Tuesday July 27. 2010
Dear Market Perspectives
Clearly your bearish attitude is incorrect. The market had a brief correction, home sales are perking up, homebuilder stocks are up, market averages are breaking through their MAs, Geithner is sure that massive tax increases will be just the ticket, and even the European bank stocks are up. Are we missing a great opportunity to get long?
Frustrated Trader
Dear Frustrated Trader,
Not so fast, remember that we are half way through an 18 year cycle of business stagnation, spectacular rallies are a feature of bear not bull markets, let's go back to the summer of 2008....
Then as now the market topped in late April, actually May 2008. The market sold off decisively falling from 1375 to 1150 in two months. OBV pegged the low in July, gee just like now! The Market put in a solid rally of 100 S & P points in to August where it hung around for the next month. Then after Labor Day, it collapsed. The ETF SPX did not exist in 1987 but the S & P did, we do not have OBV numbers for the index. Let's hop into the stockcharts Time Machine, by the way, note the level of the S & P, less than one fourth of today's number.
Markets never do quite the same thing twice in a row. Then stocks bottomed in April May and rallied throughout the summer. But again stocks topped in August and simply hung around until Labor Day. Dancing cobra like before so many mongoose observers, it languished into October, still above the May lows. And then, a rush to the exits.
There is no assurance that time patterns will repeat in the same time frame.
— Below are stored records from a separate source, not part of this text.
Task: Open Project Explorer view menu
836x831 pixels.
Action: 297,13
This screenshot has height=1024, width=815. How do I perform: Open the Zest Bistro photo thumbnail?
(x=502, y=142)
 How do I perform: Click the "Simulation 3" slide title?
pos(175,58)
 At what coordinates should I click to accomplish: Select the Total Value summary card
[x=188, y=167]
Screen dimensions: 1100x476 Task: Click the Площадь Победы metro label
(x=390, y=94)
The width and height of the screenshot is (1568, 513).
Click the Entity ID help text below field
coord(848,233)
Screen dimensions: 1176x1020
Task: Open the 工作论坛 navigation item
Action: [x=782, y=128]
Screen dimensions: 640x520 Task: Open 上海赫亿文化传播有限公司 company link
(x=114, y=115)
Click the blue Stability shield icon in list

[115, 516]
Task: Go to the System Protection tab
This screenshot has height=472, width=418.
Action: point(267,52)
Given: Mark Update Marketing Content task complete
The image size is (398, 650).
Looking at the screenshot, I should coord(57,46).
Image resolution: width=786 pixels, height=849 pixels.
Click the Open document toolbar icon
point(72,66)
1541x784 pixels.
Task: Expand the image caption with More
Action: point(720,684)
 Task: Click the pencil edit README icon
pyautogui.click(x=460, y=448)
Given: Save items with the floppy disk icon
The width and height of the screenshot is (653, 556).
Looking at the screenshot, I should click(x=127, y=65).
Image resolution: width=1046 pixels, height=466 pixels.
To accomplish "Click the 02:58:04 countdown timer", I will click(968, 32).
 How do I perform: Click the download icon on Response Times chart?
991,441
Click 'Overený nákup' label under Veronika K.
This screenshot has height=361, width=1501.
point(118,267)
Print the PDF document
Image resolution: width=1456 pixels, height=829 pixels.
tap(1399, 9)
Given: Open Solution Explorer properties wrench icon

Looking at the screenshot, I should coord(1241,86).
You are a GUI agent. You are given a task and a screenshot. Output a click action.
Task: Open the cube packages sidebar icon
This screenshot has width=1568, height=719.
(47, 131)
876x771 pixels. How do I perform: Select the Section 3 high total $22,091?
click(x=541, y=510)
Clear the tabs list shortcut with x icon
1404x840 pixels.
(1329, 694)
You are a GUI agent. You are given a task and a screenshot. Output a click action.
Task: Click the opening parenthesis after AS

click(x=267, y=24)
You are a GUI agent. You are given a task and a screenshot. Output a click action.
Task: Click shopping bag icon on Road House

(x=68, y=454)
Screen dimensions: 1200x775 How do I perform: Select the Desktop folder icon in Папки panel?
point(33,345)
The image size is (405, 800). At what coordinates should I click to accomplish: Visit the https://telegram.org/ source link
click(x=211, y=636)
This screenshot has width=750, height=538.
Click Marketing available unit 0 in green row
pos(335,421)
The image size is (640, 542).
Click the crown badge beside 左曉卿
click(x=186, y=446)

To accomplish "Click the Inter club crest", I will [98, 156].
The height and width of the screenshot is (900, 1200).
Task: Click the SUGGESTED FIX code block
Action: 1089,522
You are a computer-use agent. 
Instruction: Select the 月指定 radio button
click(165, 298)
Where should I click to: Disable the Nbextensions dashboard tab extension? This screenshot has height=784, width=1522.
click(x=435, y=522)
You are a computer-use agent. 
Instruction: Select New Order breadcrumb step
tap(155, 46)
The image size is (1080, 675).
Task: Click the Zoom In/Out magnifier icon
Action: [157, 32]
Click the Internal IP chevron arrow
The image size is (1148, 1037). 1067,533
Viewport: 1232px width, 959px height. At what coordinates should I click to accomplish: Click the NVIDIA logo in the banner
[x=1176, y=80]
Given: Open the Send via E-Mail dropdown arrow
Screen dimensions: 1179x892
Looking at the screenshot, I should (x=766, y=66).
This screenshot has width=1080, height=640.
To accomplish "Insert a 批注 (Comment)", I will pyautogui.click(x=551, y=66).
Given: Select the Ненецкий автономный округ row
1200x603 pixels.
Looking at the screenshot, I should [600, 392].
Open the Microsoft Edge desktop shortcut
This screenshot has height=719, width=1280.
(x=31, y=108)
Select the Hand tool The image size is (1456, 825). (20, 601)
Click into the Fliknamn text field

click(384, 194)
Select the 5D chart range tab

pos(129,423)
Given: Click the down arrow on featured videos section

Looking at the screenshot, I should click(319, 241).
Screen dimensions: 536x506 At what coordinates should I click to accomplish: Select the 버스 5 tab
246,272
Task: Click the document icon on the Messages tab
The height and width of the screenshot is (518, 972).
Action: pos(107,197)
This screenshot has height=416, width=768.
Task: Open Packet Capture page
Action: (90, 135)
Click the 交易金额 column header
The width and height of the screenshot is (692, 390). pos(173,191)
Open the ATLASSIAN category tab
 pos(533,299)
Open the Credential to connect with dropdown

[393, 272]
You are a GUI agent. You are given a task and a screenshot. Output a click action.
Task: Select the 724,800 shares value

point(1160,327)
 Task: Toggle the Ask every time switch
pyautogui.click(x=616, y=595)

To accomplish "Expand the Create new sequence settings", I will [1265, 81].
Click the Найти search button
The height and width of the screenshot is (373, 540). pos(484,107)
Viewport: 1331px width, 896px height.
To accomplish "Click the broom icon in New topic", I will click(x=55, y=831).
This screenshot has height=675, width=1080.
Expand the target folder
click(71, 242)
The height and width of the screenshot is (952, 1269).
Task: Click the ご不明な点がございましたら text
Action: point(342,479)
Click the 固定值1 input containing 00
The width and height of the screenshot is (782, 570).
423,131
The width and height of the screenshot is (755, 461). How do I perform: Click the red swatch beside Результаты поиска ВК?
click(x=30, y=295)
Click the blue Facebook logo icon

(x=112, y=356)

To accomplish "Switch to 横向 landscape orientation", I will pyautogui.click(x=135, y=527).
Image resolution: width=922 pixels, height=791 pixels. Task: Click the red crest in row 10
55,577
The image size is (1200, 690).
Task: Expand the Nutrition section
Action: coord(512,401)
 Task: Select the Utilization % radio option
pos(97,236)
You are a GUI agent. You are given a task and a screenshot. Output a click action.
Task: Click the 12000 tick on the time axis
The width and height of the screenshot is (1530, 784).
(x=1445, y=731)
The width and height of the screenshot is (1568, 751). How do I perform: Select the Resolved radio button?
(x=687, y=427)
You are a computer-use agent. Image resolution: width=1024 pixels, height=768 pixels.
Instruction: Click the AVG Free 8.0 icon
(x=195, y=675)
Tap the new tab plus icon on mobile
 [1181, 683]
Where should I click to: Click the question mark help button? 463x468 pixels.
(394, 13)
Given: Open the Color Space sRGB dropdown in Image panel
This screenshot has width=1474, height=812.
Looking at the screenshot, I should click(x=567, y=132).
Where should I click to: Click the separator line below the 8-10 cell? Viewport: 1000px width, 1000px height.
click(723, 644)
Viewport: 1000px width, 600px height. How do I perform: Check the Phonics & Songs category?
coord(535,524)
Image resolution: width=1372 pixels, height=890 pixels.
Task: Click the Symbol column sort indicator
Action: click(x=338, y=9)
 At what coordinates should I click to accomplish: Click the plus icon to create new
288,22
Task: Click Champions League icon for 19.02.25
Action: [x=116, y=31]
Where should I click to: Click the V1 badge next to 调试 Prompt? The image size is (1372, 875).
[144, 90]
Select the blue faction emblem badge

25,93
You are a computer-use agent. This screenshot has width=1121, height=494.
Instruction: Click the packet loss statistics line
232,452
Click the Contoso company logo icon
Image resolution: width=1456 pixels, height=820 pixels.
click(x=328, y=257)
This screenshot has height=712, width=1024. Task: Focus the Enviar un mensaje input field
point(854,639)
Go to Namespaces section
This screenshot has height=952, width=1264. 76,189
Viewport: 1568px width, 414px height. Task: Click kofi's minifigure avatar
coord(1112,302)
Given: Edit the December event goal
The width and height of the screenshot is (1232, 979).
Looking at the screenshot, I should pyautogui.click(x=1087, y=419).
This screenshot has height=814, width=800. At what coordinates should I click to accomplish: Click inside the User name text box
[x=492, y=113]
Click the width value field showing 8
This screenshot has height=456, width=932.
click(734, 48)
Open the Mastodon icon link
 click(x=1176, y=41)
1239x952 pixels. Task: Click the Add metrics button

Indeed, we would think the market, having crashed in 2008, is more likely to do a slow melt the next two years. Like the famous frog in the slow boiling water, it will be harder to discern the breakdown. But I am speculating, the point is that markets have made seasonal highs in August only to violently reverse in the fall. Now let's set our Time Machine to 2002.
Am I cherry picking here, yes without question. Here is the view from 2002. Again, the market made a low in July, and rallied 175 points into August, yes Virginia, August is a seasonal high for the markets. It then promptly gave back all those gains with a double bottom in October.
So here are three instances of July lows, August highs, and Fall disappointments. Stay nimble, as Art Cashin likes to say.